The lamest soup of all you ask? Let's see....Pea. It's the soup you always picture as one step above gruel during the French Revolution. It's green.
What is less cool than a pea?
People, just look at this little guy.
As the next step in this
admittedly over extended metaphor, I decided to see if I couldn't make a slammin dish from the the lamest of the lame. So I did my best with this lil fellow and three cups of his friends and family. (ew...creepy word choice...sorry)
SPLIT PEA SOUP
Step #1: First things first, dice 2 cups of celery, carrots, and onion
Should you run across an excessively assaulting onions as I did, you may want to consider some chic eye protection.
|Lily Fryer: NOT voted best dressed in high school|
Step #2: Sautee veggies and 1-2 teaspoons Thyme in 2-4 Tablespoons olive oil over medium high heat for 10 minutes.
|ACTION SHOT! HIGH VOLTAGE STIRRING!|
Step #3: Add 3 cups of (pathetic) dried split peas and cook with veggies for 2 minutes
|It should look something like this...hopefully|
Step #4: Add 4 cups of vegetable stock or 2 cups stock and two cups water.

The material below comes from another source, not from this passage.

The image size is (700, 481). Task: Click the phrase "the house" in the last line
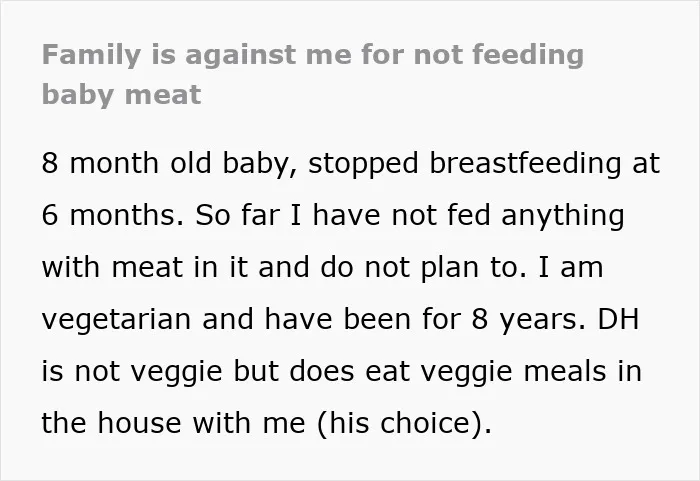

|Organic stock complete with sly smile? BAM!|
Step #5: Turn heat to low. Cover. Simmer for 60 minutes or until peas are tender. Add salt to taste.
I promise you this stuff is delicious.
So back to soup....
Soup: Noun - A sloppy conglomeration of ingredients that (in most cases) must be heated or else they become a disgusting coagulated mess. Sounds great huh?
But it basically sums up how I feel about my life sometimes. And maybe you feel this way too. (or maybe I'm horribly alone in this)
Often times, I'm a mess. I'm made up of a bunch of different parts: quirks, passions, and experiences. And usually I need the heat of a little drama/stress/competition (even though I say I hate it) to stir me up and motivate me to move forward. In theory, I suck. And you probably do too.
Even if you're one of the lucky social butterflies I envy, I'm betting that even on your best day you squirm in your skin a little. Part of that comes with the territory of being 20 something, but some of it just comes from being human. (if only negative-emotion-eliminating-technology had caught up by now! sheesh...)
Regardless...Here's the great thing: You're fantastic. Don't think so? I bet you're wrong. I don't care if you collect dragon statues AND Precious Moments and you've never heard of our favorite cosmetically-altered, reality show Armenians.
Not to get too philosophical on you all, but I'm pretty fed up with feeling lame about myself while scanning over pictures of other people's island vacations, family portraits that appear to be straight out of a Ralph Lauren ad, closets full of designer shoes, or statuses about paying off their debts to Sallie Mae (which up until recently I had written off as inconceivably impossible).
There are times when I just need a slap myself. Like, "Wake up, Fryer! Even the most blessed people have issues and imperfections!" (Well, except for Kate Winslet who I'm convinced is made of Marylin Monroe's DNA and porcelain)
So yeah, back to soup....As any cook will tell you, soup is the best thing to make out of damaged goods - and truthfully, aren't we all a little damaged? So figure out what makes you, you - and instead of running from it - love it.
Throw it all together. Mix it up. Heat it up and Keep it boiling, my little peas. Just do you. You're going places.
And even though I'm clearly no expert on the matter (see below), I think you're pretty cool.